Task to carry out: Lines from the start of the data through the line containing "Click the blue" must be given again exactly. Leave the others out.

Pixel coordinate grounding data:
'''

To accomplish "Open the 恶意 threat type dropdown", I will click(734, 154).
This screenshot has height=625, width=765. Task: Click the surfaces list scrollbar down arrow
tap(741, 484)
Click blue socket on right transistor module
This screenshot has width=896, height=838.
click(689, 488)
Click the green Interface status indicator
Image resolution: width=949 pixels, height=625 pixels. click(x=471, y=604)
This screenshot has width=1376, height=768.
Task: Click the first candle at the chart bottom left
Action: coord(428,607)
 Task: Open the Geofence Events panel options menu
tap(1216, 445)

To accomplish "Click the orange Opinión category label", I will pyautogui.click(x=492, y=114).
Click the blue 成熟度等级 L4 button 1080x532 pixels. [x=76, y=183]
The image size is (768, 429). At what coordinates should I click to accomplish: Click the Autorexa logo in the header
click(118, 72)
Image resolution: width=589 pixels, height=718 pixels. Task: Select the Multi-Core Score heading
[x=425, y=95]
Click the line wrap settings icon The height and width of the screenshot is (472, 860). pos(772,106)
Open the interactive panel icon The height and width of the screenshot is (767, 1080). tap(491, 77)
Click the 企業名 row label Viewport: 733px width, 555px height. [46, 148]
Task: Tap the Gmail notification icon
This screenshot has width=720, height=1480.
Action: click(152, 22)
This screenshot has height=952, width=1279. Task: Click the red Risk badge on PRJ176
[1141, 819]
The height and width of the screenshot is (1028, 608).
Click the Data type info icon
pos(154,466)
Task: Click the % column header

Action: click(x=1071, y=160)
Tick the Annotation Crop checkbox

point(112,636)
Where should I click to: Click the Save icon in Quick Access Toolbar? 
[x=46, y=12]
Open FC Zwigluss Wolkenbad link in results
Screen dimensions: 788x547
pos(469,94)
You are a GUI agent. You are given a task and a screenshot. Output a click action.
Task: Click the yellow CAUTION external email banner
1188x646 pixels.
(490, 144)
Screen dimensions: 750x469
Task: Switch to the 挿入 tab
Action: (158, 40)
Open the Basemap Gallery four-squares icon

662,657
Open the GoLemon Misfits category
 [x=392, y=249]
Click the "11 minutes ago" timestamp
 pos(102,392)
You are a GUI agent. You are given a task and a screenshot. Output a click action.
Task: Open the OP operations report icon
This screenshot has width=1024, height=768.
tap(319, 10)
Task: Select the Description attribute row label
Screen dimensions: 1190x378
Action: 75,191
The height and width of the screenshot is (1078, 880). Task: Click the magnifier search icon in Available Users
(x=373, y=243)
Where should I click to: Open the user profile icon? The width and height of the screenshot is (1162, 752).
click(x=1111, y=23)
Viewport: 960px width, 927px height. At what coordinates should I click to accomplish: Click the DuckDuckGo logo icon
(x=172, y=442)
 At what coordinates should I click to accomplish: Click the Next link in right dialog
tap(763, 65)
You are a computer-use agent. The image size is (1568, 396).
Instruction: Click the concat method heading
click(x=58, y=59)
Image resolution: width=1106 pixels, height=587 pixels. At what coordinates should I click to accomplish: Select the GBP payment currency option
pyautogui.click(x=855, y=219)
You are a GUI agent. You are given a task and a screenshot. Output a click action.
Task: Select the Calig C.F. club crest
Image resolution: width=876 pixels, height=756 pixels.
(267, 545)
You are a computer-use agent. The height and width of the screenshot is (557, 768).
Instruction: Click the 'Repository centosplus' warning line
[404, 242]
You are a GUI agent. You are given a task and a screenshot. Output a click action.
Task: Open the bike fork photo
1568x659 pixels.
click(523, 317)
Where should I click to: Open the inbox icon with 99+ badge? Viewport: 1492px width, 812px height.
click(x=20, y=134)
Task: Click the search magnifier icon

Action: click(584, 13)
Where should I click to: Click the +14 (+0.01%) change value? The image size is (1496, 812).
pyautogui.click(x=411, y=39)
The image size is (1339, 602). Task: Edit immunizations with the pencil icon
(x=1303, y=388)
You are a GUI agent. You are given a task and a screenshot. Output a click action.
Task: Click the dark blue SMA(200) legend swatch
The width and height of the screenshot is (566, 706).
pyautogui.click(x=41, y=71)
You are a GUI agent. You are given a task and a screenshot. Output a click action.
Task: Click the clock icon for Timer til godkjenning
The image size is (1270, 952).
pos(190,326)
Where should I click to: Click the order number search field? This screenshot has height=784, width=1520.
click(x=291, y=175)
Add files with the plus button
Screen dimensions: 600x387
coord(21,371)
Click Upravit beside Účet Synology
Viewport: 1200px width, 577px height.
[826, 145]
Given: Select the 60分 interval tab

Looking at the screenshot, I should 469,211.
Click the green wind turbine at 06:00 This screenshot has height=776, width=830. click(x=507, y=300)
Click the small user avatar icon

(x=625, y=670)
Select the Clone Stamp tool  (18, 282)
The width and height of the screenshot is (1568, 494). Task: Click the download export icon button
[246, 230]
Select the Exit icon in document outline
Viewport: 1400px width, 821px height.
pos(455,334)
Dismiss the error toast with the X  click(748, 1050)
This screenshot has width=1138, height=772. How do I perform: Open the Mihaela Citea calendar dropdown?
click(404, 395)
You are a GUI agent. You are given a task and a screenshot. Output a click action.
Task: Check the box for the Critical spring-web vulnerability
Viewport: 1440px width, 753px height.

'''

Written solution:
To accomplish "Open the 恶意 threat type dropdown", I will click(734, 154).
This screenshot has height=625, width=765. Task: Click the surfaces list scrollbar down arrow
tap(741, 484)
Click blue socket on right transistor module
This screenshot has width=896, height=838.
click(689, 488)
Click the green Interface status indicator
Image resolution: width=949 pixels, height=625 pixels. click(x=471, y=604)
This screenshot has width=1376, height=768.
Task: Click the first candle at the chart bottom left
Action: coord(428,607)
 Task: Open the Geofence Events panel options menu
tap(1216, 445)

To accomplish "Click the orange Opinión category label", I will pyautogui.click(x=492, y=114).
Click the blue 成熟度等级 L4 button 1080x532 pixels. [x=76, y=183]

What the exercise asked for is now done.